What bothers me about Linux is its stability. The FreeBSD system has never completely crashed in over 4 years. If the desktop crashes, which I have hardly seen, I can always go to a console and shut down the PC from there. I've been testing Clear Linux for a few days now, and running FlightGear in Wayland completely crashed the system. By that I mean I had to cut power to the PC by holding down the power button. The system stopped responding at all. I can still understand that Wayland on nouveau does not work perfectly as it should. But then on xorg I also randomly saw two complete system crashes. I'm going to argue that not every Linux is going to crash several times in a few days, but I've found that complete system crashes are a common phenomenon with Linux systems. I'm kind of a 'distrohopper' by nature, so I've used hundreds of Linux systems in the meantime. But with none of those systems have I ever felt as reliable in terms of stability as FreeBSD.

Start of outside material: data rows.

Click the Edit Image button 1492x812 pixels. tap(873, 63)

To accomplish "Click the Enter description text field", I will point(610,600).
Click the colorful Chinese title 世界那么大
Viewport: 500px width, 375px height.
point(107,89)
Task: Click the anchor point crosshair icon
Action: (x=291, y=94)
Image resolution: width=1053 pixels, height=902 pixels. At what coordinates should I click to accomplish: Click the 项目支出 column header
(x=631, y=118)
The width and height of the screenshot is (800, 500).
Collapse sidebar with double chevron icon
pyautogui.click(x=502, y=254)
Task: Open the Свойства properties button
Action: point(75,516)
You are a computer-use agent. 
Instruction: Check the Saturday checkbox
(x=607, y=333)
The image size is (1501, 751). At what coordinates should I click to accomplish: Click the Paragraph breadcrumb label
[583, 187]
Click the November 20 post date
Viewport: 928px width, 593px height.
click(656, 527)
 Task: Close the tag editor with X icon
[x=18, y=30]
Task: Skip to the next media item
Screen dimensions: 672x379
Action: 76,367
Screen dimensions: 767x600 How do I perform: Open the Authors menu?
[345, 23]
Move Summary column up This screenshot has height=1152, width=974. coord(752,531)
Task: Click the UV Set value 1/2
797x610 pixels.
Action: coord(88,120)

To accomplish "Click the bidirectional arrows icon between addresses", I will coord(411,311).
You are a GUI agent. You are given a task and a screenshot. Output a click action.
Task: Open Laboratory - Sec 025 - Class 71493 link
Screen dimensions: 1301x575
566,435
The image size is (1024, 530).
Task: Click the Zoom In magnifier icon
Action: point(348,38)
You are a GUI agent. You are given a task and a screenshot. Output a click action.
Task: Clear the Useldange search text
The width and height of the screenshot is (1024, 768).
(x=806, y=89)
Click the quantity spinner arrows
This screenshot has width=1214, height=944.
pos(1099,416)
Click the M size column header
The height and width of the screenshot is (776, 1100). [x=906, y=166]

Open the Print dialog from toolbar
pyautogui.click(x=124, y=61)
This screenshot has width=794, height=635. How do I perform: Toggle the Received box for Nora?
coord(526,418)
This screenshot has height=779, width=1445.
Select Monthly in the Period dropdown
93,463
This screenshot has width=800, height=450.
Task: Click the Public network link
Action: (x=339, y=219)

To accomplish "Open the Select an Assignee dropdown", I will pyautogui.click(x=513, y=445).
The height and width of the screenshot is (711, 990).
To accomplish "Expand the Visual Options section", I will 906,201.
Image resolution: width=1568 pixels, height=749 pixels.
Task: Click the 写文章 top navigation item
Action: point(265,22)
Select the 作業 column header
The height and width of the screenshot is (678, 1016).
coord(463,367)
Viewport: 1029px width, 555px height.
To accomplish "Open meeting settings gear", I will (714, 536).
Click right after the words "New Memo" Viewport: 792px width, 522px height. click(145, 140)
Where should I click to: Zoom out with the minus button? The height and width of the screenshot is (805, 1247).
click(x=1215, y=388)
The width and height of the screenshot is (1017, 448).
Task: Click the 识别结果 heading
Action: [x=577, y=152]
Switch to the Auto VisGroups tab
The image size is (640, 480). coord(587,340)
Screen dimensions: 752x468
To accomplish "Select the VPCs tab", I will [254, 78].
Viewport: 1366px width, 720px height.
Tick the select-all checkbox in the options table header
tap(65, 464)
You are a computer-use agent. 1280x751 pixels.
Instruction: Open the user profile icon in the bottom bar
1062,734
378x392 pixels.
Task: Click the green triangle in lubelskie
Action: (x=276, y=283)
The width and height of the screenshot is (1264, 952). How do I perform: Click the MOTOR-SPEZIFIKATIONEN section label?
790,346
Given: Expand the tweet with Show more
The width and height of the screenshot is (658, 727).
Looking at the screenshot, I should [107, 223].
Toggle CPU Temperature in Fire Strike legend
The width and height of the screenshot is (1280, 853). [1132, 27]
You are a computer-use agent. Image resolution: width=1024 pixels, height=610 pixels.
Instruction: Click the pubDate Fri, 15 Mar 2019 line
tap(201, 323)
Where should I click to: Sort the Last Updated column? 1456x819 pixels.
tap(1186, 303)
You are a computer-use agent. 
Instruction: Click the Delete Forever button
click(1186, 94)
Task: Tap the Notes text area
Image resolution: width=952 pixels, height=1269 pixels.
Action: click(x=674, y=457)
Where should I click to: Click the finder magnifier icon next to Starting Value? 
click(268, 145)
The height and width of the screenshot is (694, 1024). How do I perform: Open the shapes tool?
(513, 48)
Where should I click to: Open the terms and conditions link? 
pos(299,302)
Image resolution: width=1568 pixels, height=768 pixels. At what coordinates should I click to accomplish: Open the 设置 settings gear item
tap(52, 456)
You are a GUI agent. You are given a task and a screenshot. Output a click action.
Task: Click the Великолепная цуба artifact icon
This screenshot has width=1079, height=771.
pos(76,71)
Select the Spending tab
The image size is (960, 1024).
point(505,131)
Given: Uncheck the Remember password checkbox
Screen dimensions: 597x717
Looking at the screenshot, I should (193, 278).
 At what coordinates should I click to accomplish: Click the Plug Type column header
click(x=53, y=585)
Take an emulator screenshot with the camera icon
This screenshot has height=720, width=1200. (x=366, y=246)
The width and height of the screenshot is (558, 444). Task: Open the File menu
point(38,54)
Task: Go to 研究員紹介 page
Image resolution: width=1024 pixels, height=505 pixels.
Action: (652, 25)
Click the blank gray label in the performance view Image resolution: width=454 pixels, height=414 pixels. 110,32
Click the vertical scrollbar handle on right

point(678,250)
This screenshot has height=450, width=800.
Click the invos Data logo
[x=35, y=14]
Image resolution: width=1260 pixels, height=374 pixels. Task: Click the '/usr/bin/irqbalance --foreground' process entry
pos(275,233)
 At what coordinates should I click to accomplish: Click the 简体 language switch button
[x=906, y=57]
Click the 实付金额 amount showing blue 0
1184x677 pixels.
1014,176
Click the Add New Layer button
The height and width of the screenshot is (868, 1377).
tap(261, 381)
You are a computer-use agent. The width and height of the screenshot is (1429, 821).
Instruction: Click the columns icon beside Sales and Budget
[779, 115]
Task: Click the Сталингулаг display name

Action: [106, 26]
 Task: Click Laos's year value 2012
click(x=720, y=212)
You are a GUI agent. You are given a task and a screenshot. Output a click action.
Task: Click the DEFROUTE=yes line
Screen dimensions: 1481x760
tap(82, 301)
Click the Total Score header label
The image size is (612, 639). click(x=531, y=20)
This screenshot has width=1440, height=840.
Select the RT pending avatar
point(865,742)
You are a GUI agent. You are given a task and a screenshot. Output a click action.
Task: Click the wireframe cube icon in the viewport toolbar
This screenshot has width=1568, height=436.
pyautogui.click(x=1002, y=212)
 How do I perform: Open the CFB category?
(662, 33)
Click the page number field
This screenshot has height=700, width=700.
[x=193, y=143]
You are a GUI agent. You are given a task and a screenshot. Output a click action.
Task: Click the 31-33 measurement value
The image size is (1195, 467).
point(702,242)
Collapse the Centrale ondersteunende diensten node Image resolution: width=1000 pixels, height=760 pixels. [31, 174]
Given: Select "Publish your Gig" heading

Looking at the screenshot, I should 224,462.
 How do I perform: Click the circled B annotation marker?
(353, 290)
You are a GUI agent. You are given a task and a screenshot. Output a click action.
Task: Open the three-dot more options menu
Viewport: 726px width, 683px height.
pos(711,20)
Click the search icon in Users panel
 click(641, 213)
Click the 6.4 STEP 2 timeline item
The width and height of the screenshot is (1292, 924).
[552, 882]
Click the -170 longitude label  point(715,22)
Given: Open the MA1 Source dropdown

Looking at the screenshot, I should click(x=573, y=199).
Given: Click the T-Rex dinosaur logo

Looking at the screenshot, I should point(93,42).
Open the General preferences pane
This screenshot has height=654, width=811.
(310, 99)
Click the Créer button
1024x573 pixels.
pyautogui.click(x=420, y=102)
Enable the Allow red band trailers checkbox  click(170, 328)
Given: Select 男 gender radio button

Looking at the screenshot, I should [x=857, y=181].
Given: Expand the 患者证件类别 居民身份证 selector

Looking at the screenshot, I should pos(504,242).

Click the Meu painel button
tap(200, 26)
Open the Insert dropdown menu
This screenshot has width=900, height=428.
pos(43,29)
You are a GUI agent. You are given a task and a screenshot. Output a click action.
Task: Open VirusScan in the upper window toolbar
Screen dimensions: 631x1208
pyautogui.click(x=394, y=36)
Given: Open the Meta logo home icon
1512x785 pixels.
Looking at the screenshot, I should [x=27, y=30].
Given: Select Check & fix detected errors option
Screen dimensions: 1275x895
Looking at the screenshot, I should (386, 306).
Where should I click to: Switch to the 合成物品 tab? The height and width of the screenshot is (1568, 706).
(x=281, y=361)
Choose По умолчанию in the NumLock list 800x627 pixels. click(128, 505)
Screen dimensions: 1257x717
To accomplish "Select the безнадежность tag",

Another issue for me is the audio. I use some custom options on FreeBSD which makes the audio very good, although the default audio quality is very good as well. The audio quality of Clear Linux was nothing short of a horror. It literally sometimes makes popping noises that I never heard on FreeBSD. And I struggled to understand people in Zoom. Clear Linux's sound in audio also gives me the feeling that it has many times less detail and that the frequencies are not correct or are partially missing completely.
 
When I benchmark straight applications (as in one at a time) I rarely detect differences between Linux (Debian) and FreeBSD.

Things get interesting, however, if you run different benchmarks competing for different resources at the same time. For example, load the CPUs to the max and then also benchmark NFS serving. You can see different tradeoff decisions made in Linux and FreeBSD pretty clearly.